Edit

Share via


Monitor agent health and performance across your fleet

As your organization scales from isolated copilots to autonomous multi-agent fleets, maintaining visibility and control becomes critical. The Foundry Control Plane provides a unified command center where you can monitor all agents, models, and tools across your enterprise from build to production.

This article shows you how to use the Foundry Control Plane's capabilities to track agent health, performance, compliance, and cost efficiency at scale. With centralized monitoring, you can identify issues early, optimize resource consumption, and ensure your AI systems operate safely and reliably.

Important

Items marked (preview) in this article are currently in public preview. This preview is provided without a service-level agreement, and we don't recommend it for production workloads. Certain features might not be supported or might have constrained capabilities.

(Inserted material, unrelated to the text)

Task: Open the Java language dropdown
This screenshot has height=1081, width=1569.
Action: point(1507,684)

For more information, see Supplemental Terms of Use for Microsoft Azure Previews.

Prerequisites

  • Read access to the project and subscription you want to view data for.

Note

This capability is available only in the Foundry (new) portal. Look for in the portal banner to confirm you're using Foundry (new).

What is fleet monitoring in the Foundry Control Plane?

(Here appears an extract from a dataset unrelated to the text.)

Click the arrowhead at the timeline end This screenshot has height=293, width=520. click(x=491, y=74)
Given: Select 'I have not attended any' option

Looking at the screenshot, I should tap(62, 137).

The Foundry Control Plane gives you real-time visibility into your entire AI estate. Instead of monitoring agents individually, you get a unified view across all agents in your projects, whether they're Foundry-native, Microsoft services, or third-party integrations.

Key monitoring capabilities include:

  • Fleet health metrics: Track active agents, run completion rates, and error trends across your entire fleet
  • Compliance monitoring: View compliance posture, policy adherence, and prevented behaviors in real time
  • Cost and performance tracking: Monitor token usage, budget consumption, and resource efficiency across all agents
  • Anomaly detection: Identify cost spikes, performance degradation, and emerging issues through trend analysis
  • Drill-down analysis: Navigate from fleet-level metrics to individual agent traces and logs for detailed investigation

Fleet monitoring serves multiple roles:

  • Team managers gain oversight of agent operations and team productivity
  • Administrators enforce governance policies and track compliance posture
  • Cost managers optimize spending and identify resource inefficiencies
  • Security teams monitor for prohibited behaviors and policy violations

View metrics

You can view aggregated metrics for all agents within a selected project by using Foundry. The Overview pane provides insights into fleet health, compliance, and performance trends.

Screenshot of Foundry Overview page displaying aggregated metrics for all agents.

  1. Sign in to Microsoft Foundry. Make sure the New Foundry toggle is on. These steps refer to Foundry (new).

  2. Select Operate from the upper-right navigation.

The Overview pane displays common metrics and insights for all registered agents in your selected project:

  • Monitor alerts: View issues grouped by severity and category, such as alerts for evaluation scores and policy and security violations.

  • Track fleet health: See metrics to help you assess the performance of agents in the selected projects, including total number of running agents and overall agent run success rates.

  • Analyze resource usage: Review total cost and token usage while monitoring changes in these metrics over time.

  • Visualize performance trends: Explore charts for agent run volume and top increases or decreases in activity.

View all assets

You can view all your assets under a specific project along with top-level metrics from Foundry.

Screenshot of Foundry Agents tab showing all registered agents with top-level metrics.

  1. Sign in to Microsoft Foundry. Make sure the New Foundry toggle is on. These steps refer to Foundry (new).

  2. Select Operate from the upper-right navigation.

  3. Select Assets in the left pane.

  4. Select the Agents tab.

  5. Review the overview of common metrics.

To view more granular information on the performance of an individual agent, the side panel provides quick insights into the selected agent's health and recent activity. You can use it to identify issues and take corrective actions.

Screenshot of Foundry Control Plane agent details pane showing details of a selected agent.

In this section, you see:

  • Active alerts: View policy, security, and evaluation alerts grouped by severity and take action.

  • Activity: See key metrics such as error rate over time, total run information, and information on token usage.